Fender News: Blades Available Separately and Edge ToolJan Heine
It’s raining today in Seattle, and we’re glad to have bikes with really good fenders. It was a revelation when we realized that the unpleasantness of riding in the rain is mostly due to spray from the wheels. Unless you’re riding in a typhoon, there’s comparatively little water falling from the sky. And at least for many of us, bike rides are the perfect antidote to the gray sky blues, so rides when the weather isn’t sunny are actually the most important ones.
Since good fenders are so important for our cycling enjoyment, we spend a lot of time and effort on perfecting Rene Herse fenders. Our fenders provide more coverage than other, similar fenders. Our custom hardware is more beautiful, lighter and more functional. (For example, our fender stay bolts protrude less into the fender, where they can catch debris that is picked up by the tire.) We also offer many small parts and tools that make fender installation easier.
Correctly installed Rene Herse fenders usually last as long as the bike. (To help with the installation, each set of Rene Herse fenders comes with illustrated step-by-step instructions.) Sometimes, it’s hard to get it right, though, and a fender can crack if it’s installed with inbuilt stresses. Or a fender can get mangled in a crash. In the past, you had to buy a complete fender set with stays and hardware, even though you only needed to replace a fender blade.
Now we’re offering all fenders as blades only, without stays and hardware. We all know the frustration when we just need a small part, but have to buy the entire set. It’s a waste of money and resources. No more… (What if you need just a single blade? Sorry, we can only offer sets of blades. With all the fender models we offer, that would create far too many individual inventory items.)
The rolled-over edges of Rene Herse fenders keep the water inside and are a key reason for their superior performance. They are also a great place to run lighting wires or insert mudflaps. To open the rolled edges, we’ve designed a special tool. Insert the tool into the rolled fender edge and rotate downward until the edge is opened enough to push in the lighting wire or mudflap. If you want to close the fender edge again, use pliers and a small pieces of wood on the surface of the fender to protect the finish.
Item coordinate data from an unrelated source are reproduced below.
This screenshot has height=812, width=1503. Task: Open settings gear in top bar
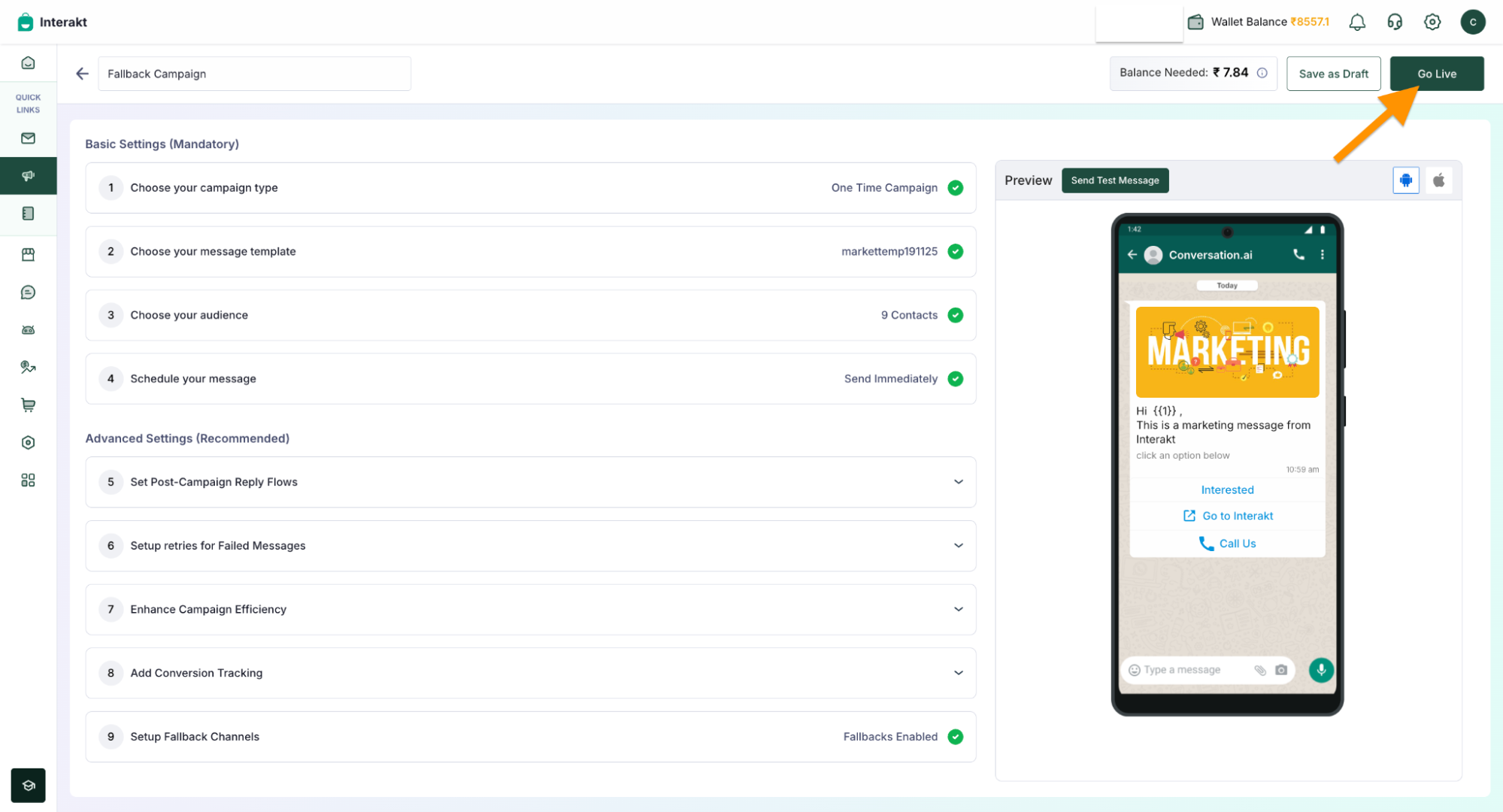click(1432, 22)
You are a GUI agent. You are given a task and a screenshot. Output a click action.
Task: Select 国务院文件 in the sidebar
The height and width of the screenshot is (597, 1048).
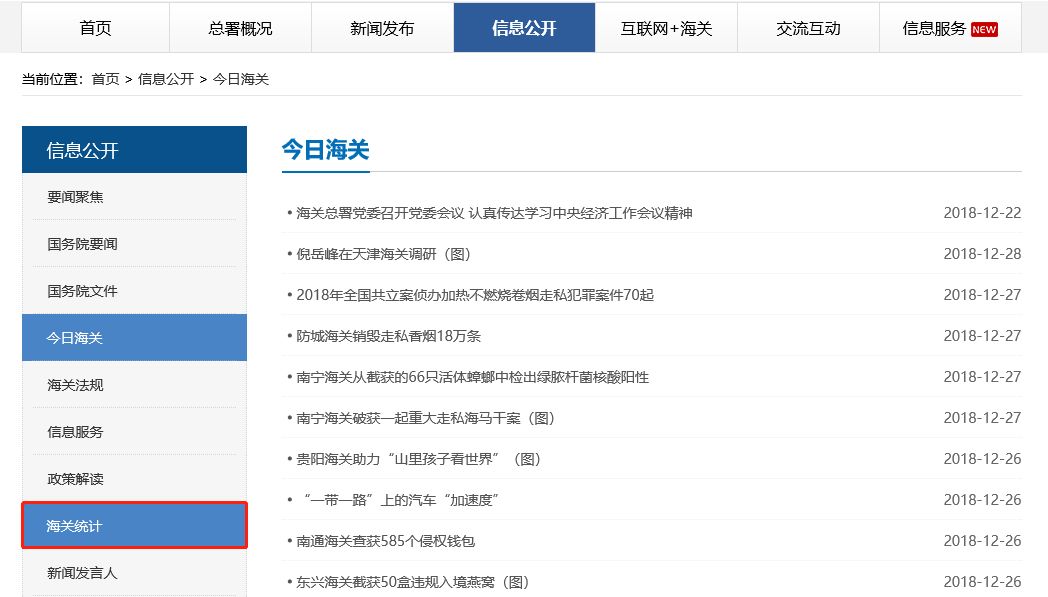pos(81,290)
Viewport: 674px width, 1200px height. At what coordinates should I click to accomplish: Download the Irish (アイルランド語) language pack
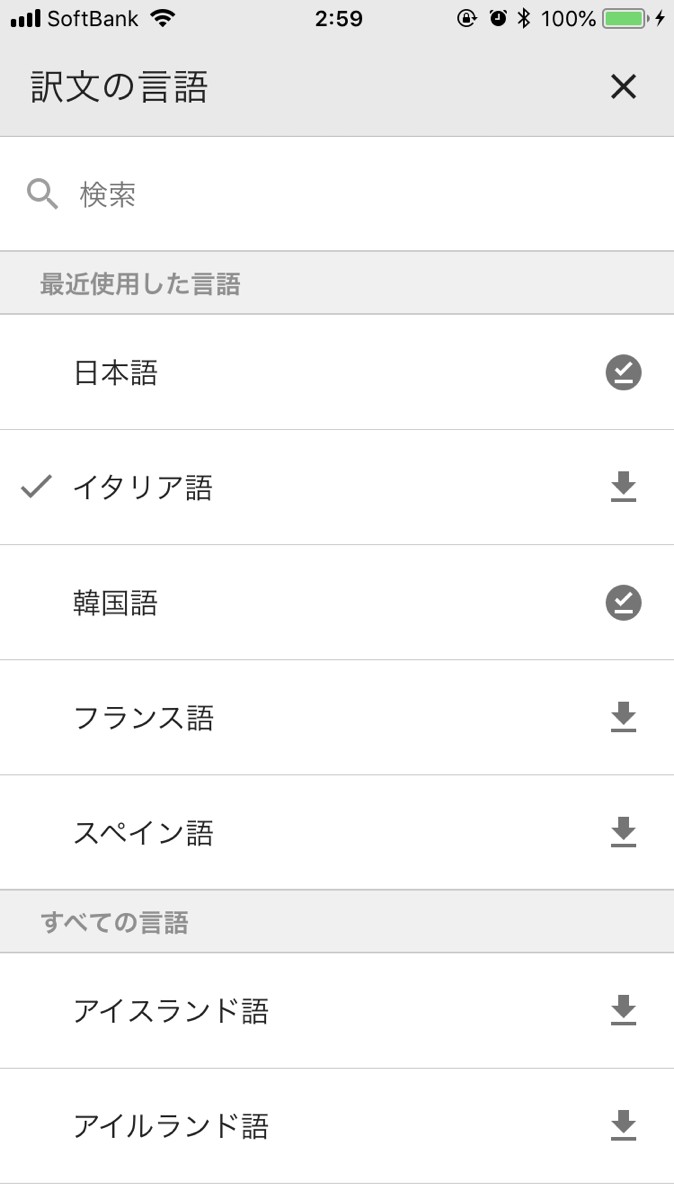click(x=623, y=1126)
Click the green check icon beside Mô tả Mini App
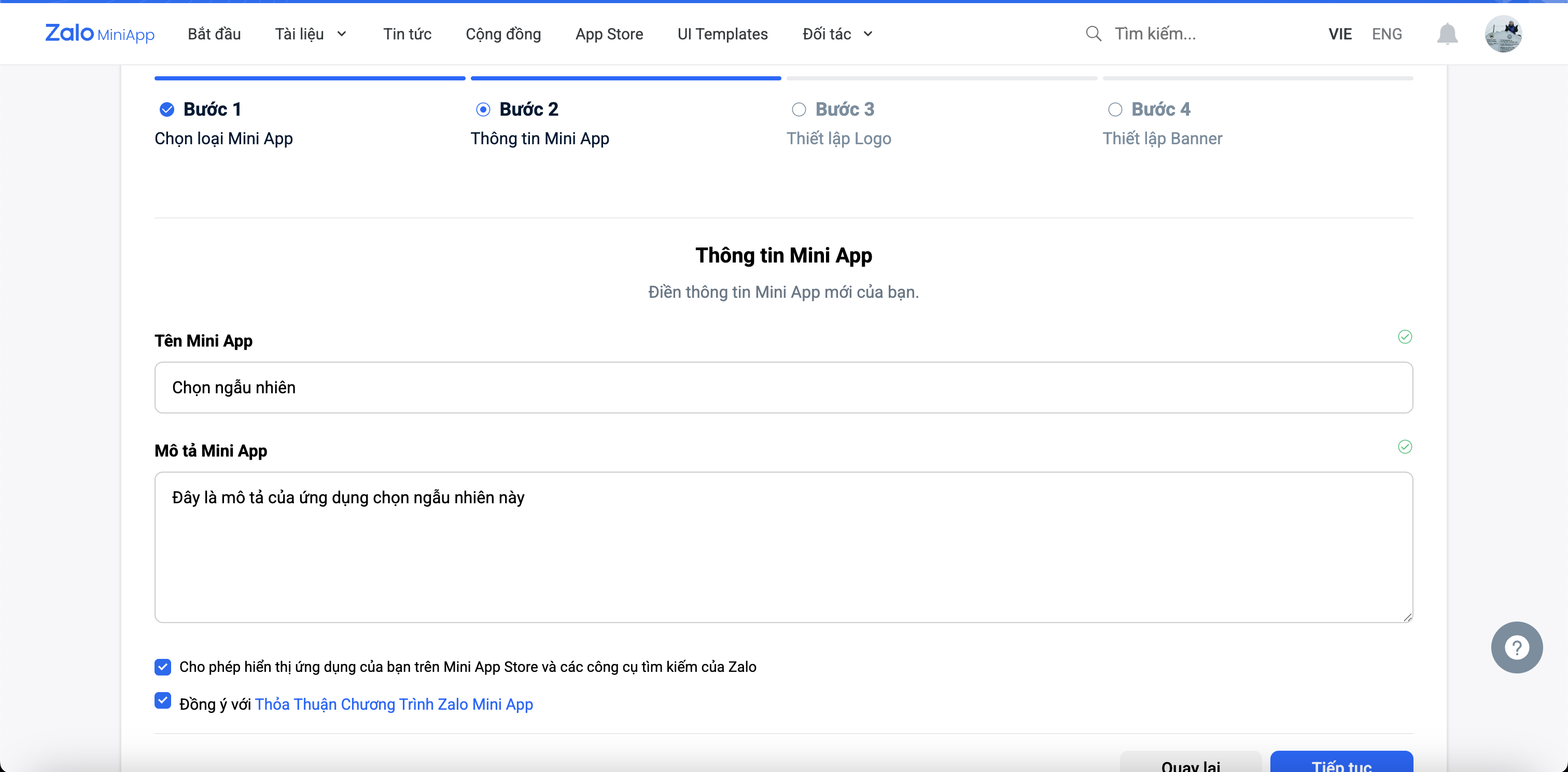 coord(1404,447)
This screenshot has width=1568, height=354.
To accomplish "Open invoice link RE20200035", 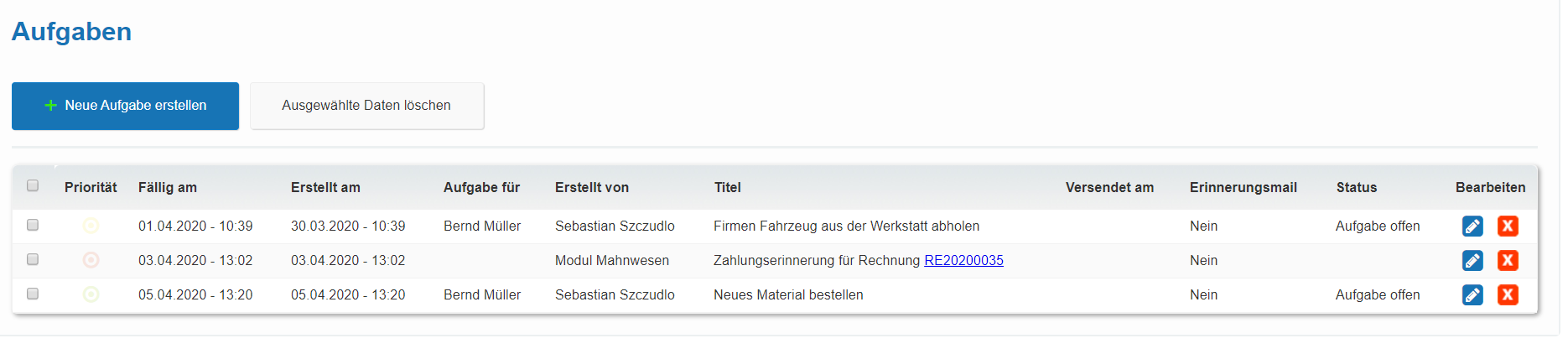I will click(963, 261).
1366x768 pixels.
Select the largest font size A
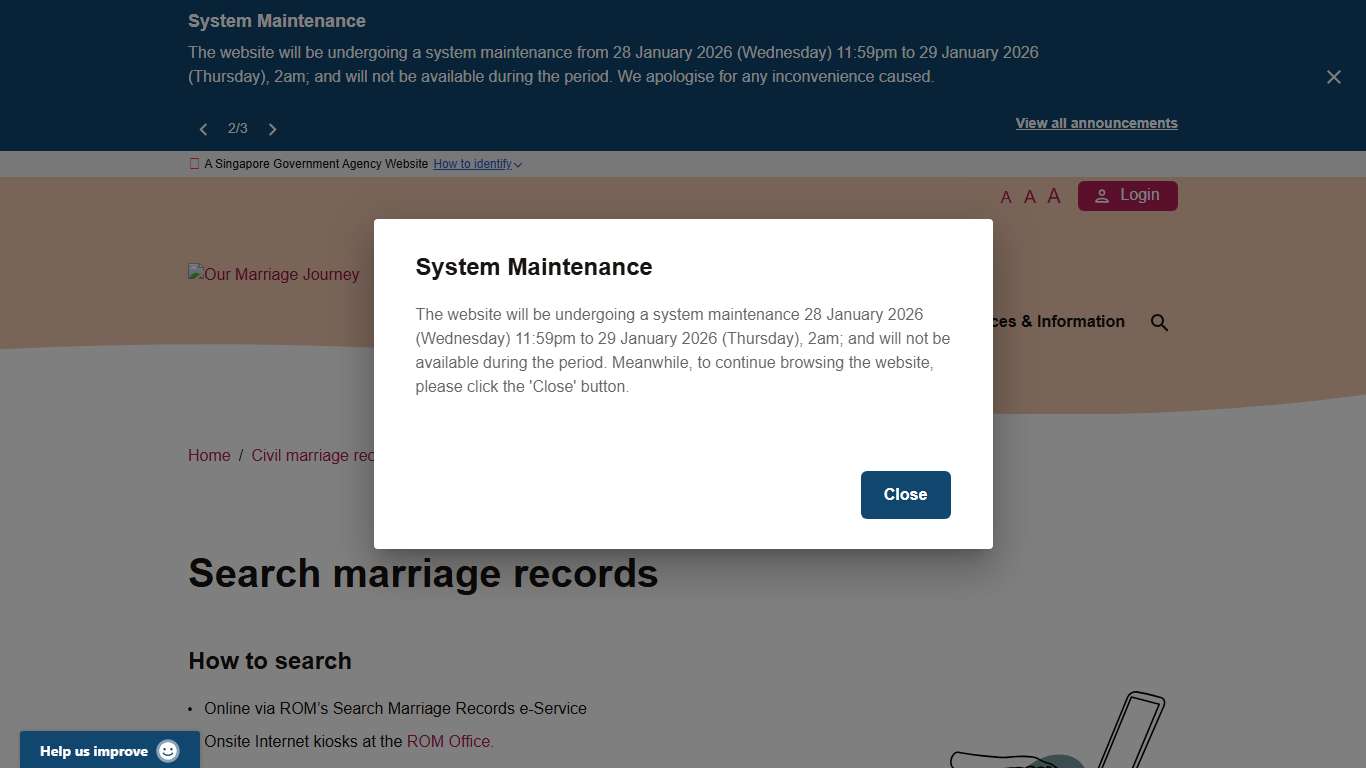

The Fender Edge Tool is easy to make from a strip of sheet metal, bent over and sharpened at the edge. But not everybody has strips of sheetmetal in the right thickness lying around, and it takes a few tries until the bend is just right. (Our tool went through half a dozen prototypes before it was perfected.) Now we’ve made a bunch of these tools from stainless steel and offer them to our customers.
We’ve been thinking a lot about the perfect mudflap over the past few years. A mudflap needs to protect the rider’s feet and drivetrain from spray, especially at high speeds. That means the material has to be stiff. However, the mudflap must also be durable, so it needs to be flexible when it gets caught on a curb or rock. A mudflap should be easy to install. And finally, a mudflap, like any component, should improve the appearance of the bike, not detract from it. So we’ve been experimenting with materials and shapes and ways to attach the flaps. We’ll have more news about this project soon.